#31 [2025/10.11]

わたしたちの、このごろ

いつか自分の店を持つために、今は紅茶の道を極めていきたいです

濱田大亮さんDisuke Hamada

こう語るのは、現在老舗紅茶メーカーで紅茶鑑定士として働く濱田大亮(はまだ・だいすけ)さん、27歳だ。

「まずは一服しませんか」

部屋に入るとひと言目にそう言って、彼は私のために紅茶を入れてくれた。
ポットの中で蒸らした茶葉からたちのぼる香りが部屋を満たして、緊張していた私も少し頬がゆるんだ。

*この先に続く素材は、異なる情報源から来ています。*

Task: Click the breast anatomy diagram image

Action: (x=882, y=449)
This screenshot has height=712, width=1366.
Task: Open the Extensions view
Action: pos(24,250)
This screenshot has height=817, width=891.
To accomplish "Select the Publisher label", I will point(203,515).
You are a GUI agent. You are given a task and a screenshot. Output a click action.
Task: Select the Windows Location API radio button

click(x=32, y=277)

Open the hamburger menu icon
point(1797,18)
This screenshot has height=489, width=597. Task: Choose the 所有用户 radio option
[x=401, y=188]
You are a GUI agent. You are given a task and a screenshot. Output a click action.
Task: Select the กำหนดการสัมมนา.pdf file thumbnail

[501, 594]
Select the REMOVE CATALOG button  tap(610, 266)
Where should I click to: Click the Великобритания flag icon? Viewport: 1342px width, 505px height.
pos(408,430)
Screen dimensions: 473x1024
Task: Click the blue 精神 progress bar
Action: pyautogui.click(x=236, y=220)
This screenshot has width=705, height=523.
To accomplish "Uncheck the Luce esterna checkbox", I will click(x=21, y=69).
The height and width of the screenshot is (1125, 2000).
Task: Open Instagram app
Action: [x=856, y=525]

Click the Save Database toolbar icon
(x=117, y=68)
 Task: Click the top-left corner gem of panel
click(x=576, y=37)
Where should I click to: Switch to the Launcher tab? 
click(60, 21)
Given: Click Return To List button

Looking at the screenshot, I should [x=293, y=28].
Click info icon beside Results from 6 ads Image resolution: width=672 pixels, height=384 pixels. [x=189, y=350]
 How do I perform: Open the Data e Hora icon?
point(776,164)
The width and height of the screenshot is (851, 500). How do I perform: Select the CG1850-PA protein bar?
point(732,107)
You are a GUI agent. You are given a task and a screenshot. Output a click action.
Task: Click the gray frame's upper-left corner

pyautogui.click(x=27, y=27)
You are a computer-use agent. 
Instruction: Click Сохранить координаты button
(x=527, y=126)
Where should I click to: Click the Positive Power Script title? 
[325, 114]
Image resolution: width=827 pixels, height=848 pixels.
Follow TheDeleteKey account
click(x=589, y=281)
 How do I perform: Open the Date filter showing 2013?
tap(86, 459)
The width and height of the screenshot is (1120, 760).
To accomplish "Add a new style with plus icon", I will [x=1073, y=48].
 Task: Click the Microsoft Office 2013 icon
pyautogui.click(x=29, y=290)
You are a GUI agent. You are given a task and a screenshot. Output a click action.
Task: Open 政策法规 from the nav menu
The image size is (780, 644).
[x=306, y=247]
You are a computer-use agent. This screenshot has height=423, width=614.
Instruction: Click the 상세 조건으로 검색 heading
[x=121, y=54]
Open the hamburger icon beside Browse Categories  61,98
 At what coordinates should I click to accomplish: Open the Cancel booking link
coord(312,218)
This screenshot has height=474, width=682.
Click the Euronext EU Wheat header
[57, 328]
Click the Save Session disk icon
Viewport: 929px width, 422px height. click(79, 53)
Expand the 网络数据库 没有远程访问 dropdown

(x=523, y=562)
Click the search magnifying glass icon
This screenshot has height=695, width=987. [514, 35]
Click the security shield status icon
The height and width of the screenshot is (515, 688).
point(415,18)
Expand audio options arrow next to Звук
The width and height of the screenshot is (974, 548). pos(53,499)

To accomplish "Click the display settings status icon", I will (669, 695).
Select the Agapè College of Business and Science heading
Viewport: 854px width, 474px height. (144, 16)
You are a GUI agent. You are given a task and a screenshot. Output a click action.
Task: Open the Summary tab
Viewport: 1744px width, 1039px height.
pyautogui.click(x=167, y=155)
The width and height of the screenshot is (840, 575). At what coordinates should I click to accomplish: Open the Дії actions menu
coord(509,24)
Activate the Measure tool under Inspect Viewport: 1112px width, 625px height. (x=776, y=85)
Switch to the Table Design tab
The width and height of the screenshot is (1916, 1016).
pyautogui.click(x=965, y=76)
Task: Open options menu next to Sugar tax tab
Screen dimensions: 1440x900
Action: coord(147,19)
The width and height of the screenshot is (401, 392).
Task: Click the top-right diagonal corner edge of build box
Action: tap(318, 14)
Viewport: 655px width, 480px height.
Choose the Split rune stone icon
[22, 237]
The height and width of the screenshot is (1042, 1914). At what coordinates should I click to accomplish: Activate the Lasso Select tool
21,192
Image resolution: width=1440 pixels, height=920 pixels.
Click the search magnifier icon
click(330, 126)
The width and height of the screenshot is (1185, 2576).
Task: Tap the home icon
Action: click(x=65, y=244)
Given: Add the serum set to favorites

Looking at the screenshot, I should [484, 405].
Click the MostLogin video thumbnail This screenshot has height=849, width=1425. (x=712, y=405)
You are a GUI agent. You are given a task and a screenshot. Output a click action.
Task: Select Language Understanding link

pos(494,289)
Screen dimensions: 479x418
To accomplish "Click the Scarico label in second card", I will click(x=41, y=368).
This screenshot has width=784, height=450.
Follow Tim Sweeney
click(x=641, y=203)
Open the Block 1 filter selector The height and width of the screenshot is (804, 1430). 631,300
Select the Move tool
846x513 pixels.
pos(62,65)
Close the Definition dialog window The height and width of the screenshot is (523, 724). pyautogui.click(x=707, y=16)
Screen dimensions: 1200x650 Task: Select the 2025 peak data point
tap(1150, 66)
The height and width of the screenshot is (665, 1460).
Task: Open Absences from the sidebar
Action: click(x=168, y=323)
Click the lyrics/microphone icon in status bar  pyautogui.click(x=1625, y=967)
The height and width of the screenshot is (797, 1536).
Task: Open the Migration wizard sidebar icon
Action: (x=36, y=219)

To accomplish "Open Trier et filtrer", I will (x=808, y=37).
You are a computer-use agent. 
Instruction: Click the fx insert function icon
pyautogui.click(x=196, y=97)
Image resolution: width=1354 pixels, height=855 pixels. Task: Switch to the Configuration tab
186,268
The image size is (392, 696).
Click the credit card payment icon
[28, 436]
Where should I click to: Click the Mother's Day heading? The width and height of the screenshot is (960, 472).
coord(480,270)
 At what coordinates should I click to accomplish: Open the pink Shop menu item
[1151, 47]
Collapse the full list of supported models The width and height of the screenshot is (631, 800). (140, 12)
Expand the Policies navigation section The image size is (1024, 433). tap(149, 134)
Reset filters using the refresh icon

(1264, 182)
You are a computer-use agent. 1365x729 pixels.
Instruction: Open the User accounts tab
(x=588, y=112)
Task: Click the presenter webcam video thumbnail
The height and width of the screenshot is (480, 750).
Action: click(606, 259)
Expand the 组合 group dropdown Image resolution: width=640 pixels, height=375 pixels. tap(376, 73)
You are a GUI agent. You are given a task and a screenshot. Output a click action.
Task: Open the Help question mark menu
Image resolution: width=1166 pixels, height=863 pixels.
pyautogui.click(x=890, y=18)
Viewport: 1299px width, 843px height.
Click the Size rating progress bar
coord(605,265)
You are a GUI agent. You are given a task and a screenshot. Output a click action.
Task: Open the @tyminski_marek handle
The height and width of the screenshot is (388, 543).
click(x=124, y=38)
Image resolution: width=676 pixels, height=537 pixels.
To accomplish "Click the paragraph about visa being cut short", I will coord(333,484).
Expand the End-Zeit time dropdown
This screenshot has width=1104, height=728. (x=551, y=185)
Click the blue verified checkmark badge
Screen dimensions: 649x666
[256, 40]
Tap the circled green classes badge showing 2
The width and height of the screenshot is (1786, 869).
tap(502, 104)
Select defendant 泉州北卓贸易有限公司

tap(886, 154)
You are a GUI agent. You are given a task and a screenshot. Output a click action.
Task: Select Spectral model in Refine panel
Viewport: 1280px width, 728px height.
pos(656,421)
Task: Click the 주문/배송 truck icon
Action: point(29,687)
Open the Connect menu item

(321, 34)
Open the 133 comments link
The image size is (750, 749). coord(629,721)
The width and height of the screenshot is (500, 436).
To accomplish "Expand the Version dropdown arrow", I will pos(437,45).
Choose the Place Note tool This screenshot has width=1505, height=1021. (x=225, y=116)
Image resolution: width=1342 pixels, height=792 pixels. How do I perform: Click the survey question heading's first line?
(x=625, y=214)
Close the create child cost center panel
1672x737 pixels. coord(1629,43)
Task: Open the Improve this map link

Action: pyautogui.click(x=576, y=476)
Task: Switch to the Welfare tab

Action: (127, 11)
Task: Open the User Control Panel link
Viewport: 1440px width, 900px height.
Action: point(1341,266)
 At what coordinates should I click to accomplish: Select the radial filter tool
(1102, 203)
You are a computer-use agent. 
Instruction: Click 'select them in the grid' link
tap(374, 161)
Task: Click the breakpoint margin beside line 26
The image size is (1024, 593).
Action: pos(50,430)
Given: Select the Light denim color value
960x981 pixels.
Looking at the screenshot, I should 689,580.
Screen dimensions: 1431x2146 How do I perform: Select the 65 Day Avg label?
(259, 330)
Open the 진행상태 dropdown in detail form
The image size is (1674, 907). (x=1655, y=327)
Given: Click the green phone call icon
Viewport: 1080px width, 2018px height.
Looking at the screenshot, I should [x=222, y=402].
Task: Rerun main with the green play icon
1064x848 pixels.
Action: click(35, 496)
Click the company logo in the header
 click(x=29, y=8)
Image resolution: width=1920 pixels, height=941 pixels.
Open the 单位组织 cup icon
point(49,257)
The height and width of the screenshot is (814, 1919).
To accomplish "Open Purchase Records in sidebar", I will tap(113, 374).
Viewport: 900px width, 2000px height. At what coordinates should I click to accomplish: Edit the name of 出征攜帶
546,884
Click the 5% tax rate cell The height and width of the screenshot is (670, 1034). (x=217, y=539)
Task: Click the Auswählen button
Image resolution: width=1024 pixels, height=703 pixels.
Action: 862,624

約1年前までは東京の大手企業で経理として働いていた濱田さんは、今では大好きな神戸の街で、大好きなお茶を仕事にして生活している。

自分の輪郭を少しずつなぞっていく、そんな彼の生き方に迫った。

友達の名前を呼べなかったこども時代

奈良県に生まれ育った濱田さんは、2人兄妹の長男。学童に通っていた幼少期、アニメやゲームに夢中になる同級生と違って、昔ながらの遊びや世界観のあるものが好きだったそう。

濱田さん:流行りに乗るのはどこかダサいと思っていて(笑)。けん玉や百人一首のような電子を介さない遊びが好きでしたね。本も気に入ったものを何回も読んでしまうタイプで、ハリーポッターばかり読んでいました。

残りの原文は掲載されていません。